In the material below, the lines containing the word "scrollbar" are required; copy each of them.

(Beginning of PROVIDED DATA)

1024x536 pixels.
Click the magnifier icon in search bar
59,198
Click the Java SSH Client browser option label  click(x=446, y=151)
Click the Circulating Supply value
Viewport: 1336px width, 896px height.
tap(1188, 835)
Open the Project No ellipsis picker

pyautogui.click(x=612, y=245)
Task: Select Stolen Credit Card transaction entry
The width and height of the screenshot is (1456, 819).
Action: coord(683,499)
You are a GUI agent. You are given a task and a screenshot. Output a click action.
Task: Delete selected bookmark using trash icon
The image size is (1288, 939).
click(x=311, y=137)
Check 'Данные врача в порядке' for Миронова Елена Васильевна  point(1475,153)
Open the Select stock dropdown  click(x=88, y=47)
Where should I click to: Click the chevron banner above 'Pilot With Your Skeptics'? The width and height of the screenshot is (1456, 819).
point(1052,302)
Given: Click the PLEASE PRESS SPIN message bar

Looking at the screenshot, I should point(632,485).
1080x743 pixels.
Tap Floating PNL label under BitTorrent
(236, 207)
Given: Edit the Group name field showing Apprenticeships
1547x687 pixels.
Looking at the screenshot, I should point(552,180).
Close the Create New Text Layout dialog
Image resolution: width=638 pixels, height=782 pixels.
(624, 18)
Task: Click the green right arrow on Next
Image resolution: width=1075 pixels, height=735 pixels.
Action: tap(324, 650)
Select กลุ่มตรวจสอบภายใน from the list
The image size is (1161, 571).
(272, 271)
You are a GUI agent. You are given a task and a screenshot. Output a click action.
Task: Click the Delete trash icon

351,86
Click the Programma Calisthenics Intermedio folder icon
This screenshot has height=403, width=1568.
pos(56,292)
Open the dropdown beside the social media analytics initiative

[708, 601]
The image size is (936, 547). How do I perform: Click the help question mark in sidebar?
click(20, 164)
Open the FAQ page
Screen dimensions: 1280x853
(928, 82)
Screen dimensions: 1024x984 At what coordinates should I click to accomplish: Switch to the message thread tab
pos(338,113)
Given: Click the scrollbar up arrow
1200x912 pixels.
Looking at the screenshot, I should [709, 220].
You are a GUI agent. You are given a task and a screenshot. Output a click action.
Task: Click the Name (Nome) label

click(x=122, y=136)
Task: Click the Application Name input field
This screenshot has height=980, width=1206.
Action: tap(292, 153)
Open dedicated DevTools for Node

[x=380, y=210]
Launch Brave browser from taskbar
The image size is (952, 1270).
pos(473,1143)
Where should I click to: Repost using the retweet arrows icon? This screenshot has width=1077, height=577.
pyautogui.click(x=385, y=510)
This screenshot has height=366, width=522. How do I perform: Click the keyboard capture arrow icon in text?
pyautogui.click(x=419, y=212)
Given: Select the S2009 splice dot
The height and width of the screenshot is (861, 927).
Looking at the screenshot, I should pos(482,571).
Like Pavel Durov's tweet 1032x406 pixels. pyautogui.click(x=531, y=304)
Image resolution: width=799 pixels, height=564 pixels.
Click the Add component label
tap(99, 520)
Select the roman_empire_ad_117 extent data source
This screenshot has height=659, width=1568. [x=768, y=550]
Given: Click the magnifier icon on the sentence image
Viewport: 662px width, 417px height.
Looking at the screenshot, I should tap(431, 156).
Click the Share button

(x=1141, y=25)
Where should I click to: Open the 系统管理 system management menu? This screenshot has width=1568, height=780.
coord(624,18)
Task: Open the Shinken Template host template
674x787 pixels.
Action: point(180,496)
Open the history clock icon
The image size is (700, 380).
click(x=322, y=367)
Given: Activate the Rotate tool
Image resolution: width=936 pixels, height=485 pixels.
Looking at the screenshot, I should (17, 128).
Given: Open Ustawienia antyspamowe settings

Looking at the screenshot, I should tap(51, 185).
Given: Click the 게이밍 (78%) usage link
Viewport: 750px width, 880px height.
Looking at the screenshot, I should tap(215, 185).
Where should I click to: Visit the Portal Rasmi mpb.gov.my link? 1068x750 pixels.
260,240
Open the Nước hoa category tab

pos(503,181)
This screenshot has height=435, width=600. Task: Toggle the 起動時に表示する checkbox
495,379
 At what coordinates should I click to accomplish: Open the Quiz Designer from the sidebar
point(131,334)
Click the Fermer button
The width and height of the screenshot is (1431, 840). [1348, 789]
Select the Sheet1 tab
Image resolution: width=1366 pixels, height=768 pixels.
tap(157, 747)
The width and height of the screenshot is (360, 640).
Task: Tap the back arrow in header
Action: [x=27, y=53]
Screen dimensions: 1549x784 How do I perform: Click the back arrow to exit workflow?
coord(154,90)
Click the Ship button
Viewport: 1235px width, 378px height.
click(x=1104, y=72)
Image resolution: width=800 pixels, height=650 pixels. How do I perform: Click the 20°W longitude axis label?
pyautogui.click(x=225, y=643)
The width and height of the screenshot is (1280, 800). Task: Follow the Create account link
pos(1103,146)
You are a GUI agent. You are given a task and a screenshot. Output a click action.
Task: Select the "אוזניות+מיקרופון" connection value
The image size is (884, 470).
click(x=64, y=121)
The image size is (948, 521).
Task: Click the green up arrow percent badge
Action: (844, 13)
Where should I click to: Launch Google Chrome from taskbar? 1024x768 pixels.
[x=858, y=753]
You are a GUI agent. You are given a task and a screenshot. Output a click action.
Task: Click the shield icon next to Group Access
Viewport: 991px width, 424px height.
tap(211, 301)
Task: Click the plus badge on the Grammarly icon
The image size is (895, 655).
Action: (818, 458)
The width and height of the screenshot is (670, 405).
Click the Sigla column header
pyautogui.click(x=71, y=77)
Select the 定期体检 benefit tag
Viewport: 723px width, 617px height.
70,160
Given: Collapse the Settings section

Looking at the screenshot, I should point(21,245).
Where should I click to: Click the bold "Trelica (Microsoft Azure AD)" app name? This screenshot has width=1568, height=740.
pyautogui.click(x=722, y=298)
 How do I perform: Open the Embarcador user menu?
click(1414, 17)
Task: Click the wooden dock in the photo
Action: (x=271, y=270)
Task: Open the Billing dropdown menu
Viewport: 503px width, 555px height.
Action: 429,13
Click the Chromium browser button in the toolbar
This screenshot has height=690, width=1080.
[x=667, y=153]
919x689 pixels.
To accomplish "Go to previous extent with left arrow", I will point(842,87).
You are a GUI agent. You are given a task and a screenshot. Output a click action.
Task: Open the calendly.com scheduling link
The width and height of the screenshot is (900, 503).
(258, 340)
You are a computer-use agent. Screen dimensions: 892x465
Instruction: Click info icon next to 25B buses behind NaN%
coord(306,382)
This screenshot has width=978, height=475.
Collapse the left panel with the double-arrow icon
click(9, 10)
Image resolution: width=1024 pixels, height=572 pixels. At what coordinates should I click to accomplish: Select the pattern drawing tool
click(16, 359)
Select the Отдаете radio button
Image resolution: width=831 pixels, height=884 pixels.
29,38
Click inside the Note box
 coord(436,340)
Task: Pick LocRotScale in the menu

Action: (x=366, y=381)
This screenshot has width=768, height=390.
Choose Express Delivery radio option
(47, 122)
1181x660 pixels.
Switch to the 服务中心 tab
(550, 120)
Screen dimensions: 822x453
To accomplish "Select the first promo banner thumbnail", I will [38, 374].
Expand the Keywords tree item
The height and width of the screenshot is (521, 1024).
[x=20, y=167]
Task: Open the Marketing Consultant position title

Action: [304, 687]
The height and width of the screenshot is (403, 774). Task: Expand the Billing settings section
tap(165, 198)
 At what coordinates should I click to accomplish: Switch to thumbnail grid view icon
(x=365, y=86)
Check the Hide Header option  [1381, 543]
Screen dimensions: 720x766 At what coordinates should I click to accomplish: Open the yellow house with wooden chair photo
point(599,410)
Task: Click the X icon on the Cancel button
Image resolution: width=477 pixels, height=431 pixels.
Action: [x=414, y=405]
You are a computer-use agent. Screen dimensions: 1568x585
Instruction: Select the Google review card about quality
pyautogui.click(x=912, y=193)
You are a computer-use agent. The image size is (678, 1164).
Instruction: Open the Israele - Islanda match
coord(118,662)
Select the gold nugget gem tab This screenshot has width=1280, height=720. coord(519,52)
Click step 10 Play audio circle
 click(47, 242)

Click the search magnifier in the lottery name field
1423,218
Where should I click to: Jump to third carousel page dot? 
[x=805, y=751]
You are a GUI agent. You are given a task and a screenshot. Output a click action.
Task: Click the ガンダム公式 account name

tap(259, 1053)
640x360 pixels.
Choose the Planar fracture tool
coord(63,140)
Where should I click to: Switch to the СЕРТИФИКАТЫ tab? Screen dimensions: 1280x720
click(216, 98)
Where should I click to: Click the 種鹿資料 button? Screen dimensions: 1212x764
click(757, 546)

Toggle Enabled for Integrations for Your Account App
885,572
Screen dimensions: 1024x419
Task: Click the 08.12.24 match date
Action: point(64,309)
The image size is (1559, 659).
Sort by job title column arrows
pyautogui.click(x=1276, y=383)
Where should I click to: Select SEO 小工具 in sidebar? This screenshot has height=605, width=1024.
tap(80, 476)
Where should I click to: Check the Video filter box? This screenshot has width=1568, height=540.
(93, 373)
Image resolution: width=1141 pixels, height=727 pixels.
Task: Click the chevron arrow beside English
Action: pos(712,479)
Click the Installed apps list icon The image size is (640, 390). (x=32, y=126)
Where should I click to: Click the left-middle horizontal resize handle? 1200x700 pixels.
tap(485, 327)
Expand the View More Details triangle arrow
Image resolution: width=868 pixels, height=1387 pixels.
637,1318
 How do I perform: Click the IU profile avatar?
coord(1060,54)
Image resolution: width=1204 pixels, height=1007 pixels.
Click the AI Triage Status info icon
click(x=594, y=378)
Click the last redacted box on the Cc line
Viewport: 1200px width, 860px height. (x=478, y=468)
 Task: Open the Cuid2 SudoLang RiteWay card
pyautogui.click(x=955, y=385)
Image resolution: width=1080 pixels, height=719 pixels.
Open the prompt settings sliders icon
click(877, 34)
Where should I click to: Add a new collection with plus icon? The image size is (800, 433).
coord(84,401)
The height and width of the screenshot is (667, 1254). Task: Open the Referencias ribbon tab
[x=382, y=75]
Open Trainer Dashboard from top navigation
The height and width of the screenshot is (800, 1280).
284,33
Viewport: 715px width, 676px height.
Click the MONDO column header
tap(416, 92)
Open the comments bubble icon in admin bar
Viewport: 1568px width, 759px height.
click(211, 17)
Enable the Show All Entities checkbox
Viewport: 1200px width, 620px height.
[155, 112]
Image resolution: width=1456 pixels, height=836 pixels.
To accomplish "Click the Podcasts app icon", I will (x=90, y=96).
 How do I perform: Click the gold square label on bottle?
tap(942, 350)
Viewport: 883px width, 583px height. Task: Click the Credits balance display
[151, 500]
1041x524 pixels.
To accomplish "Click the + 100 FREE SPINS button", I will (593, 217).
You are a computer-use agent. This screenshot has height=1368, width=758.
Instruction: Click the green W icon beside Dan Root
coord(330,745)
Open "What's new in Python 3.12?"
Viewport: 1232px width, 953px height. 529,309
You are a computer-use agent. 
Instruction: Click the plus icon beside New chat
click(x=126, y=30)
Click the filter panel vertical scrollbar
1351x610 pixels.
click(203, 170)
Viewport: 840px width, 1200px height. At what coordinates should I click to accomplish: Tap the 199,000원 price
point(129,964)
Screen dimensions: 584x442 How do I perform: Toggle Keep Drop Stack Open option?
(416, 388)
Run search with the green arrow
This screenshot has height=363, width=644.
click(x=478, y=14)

(End of PROVIDED DATA)

- RESPONSE TO THIS EXERCISE
Given: Click the scrollbar up arrow
Click the filter panel vertical scrollbar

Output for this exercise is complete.